Storia del bastone di un pellegrino

Utilizzare i bastoncini da trekking o un bel bastone di legno (detto anche bordone) è importante per il proprio cammino. A volte serve per difendersi dai cani; a volte per aiutarsi mentre si guada un fiume; a volte semplicemente per scaricare il peso o per tenere in movimento braccia e spalle, altrimenti costrette a rimanere immobili per troppo tempo.

Già di per sé il bastone, per un pellegrino, ha un significato simbolico molto profondo e molto antico. Fin dal Codex Callixtinus (XII secolo) esso è difesa, sostegno, identità. Ancora oggi nel rito di benedizione del pellegrino, proposto della “Confraternita di san Jacopo” a chi riceve la Credenziale per il cammino, viene recitata questa preghiera:

Accipe hunc baculum sustentacionem itineris ac laboris ad viam peregrinationis tuae ut devincere valeas omnes catervas inimici et pervenire securus ad limina sancti Iacobi et peracto cursu tuo ad nos revertaris cum gaudio, ipso annuente qui vivit et regnat Deus in omnia saecula saeculorum.

Ricevi questo bastone, per sostegno del viaggio e della fatica sulla strada del tuo pellegrinaggio affinché ti serva a battere chiunque ti vorrà far del male e ti faccia arrivare tranquillo alla porta di san Giacomo e, compiuto il tuo viaggio, tornerai da noi con grande gioia, con la protezione di Dio che vive e regna per tutti i secoli dei secoli.

Ogni bastone racconta una storia: la storia di tutti i passi compiuti, di tutti i luoghi attraversati ma anche la storia delle persone che l’hanno costruito o utilizzato.
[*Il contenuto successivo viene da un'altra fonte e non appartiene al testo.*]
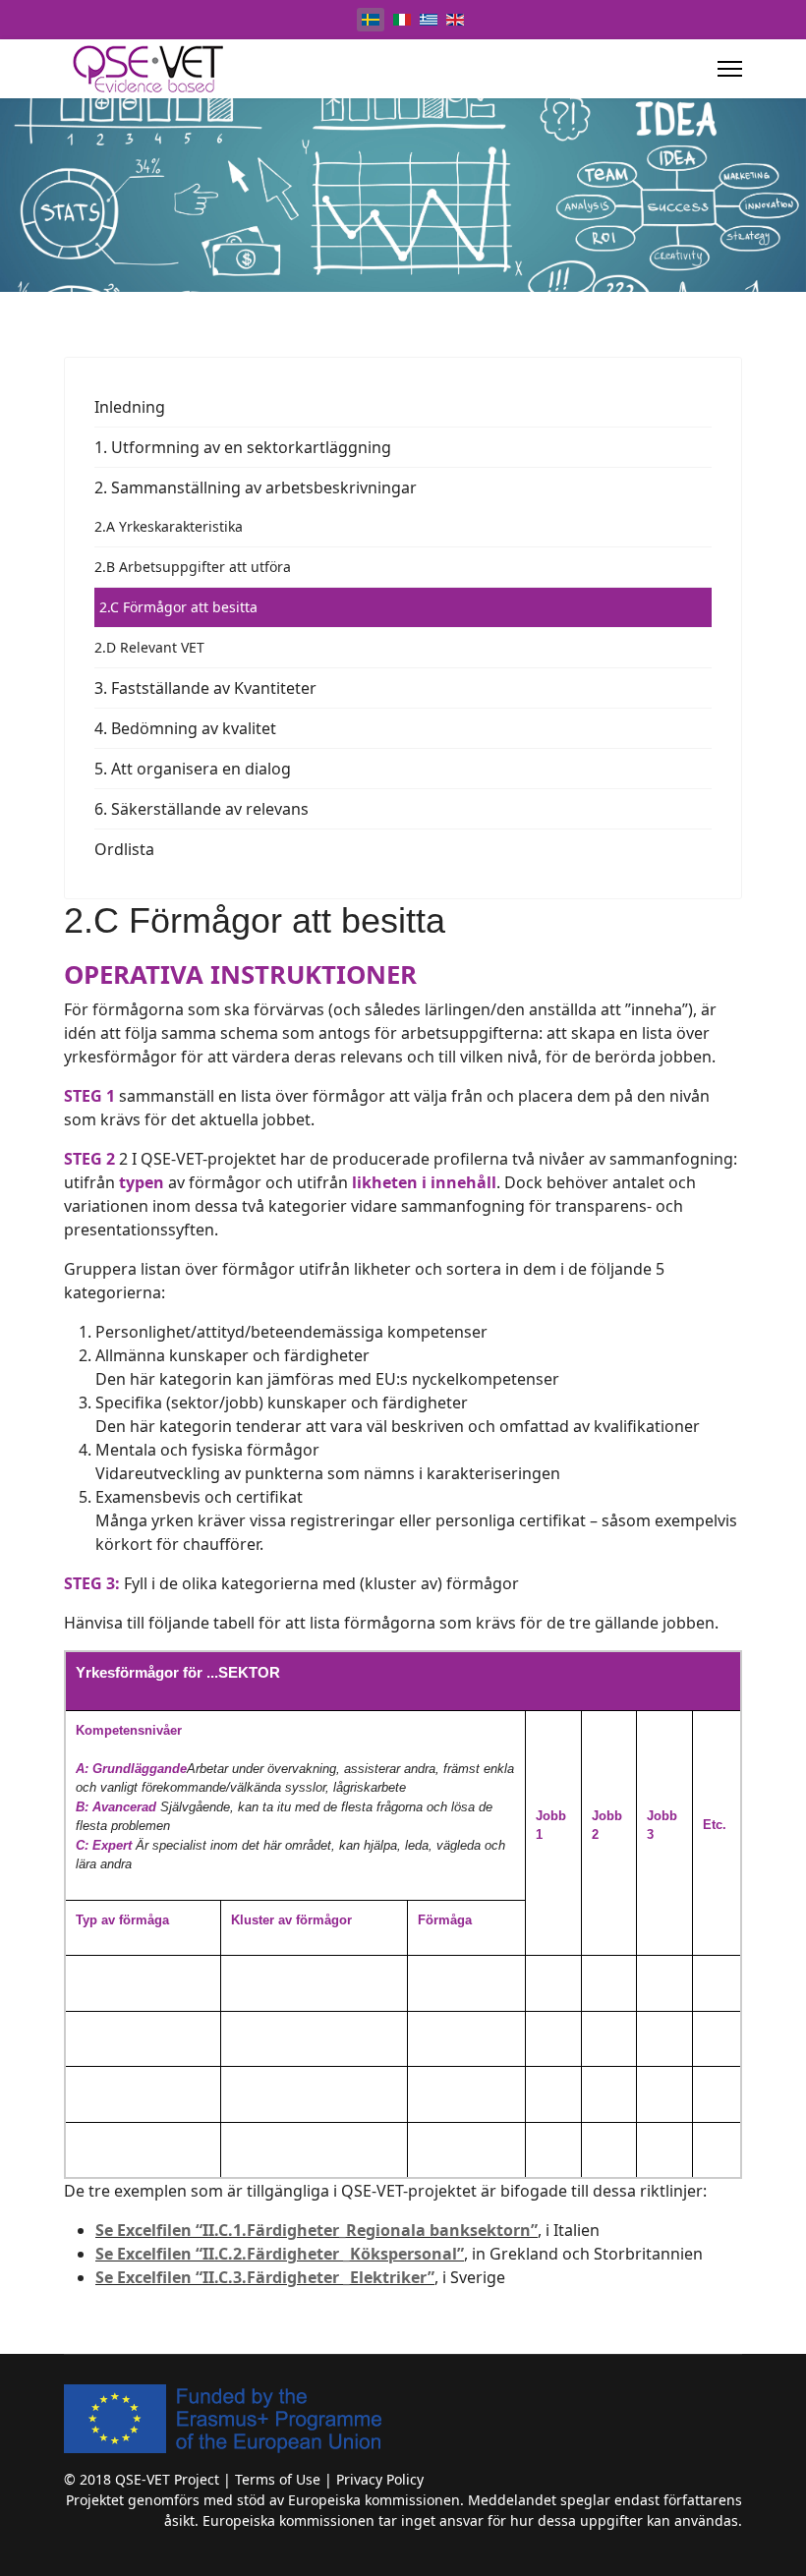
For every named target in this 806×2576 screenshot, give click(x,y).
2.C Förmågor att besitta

La storia del mio bordone inizia nel 2013 quando, con l’amico Manuel, decisi di percorrere qualche tappa del cammino di sant’Agostino in preparazione al pellegrinaggio verso Santiago che avrei compiuto quell’estate. Voleva che portassi in Spagna un bastone fatto da lui, segno della sua amicizia che mi avrebbe accompagnato e sostenuto. Ma come fare senza doverlo imbarcare sull’aereo come attrezzatura sportiva? Così Manuel costruì un bordone smontabile, diviso in due, con una semplice vite per collegare le parti.

Al mio ritorno da Santiago mi accorsi che il Cammino era stato una prova non indifferente per il mio bastone: la giuntura in ferro era diventata debole, la parte a contatto con il suolo era consumata e il legno cominciava ad aprirsi. Bisognava correre ai ripari. Mio papà ha preso in consegna il bordone e, tentativo dopo tentativo, lo ha rinforzato. Ha messo un anello d’acciaio in basso, un tappino di plastica per evitare il consumo eccessivo del legno ed ha rifatto completamente la giuntura, prima in un modo, poi in un altro più resistente, fino alla conformazione attuale. Quanto studio e quanto lavoro! Ora le due parti sono collegate da due tubi d’acciaio inossidabile che si avvitano: un grande lavoro di artigianato che ha reso ancora più prezioso il mio bordone.

Ricordo con orgoglio quando l’estate scorsa, passando per i suq arabi di Israele e Palestina, i commercianti e gli artigiani studiavano ammirati quel bastone di nocciolo di un metro e mezzo che, ormai da 8 anni, mi accompagna dovunque.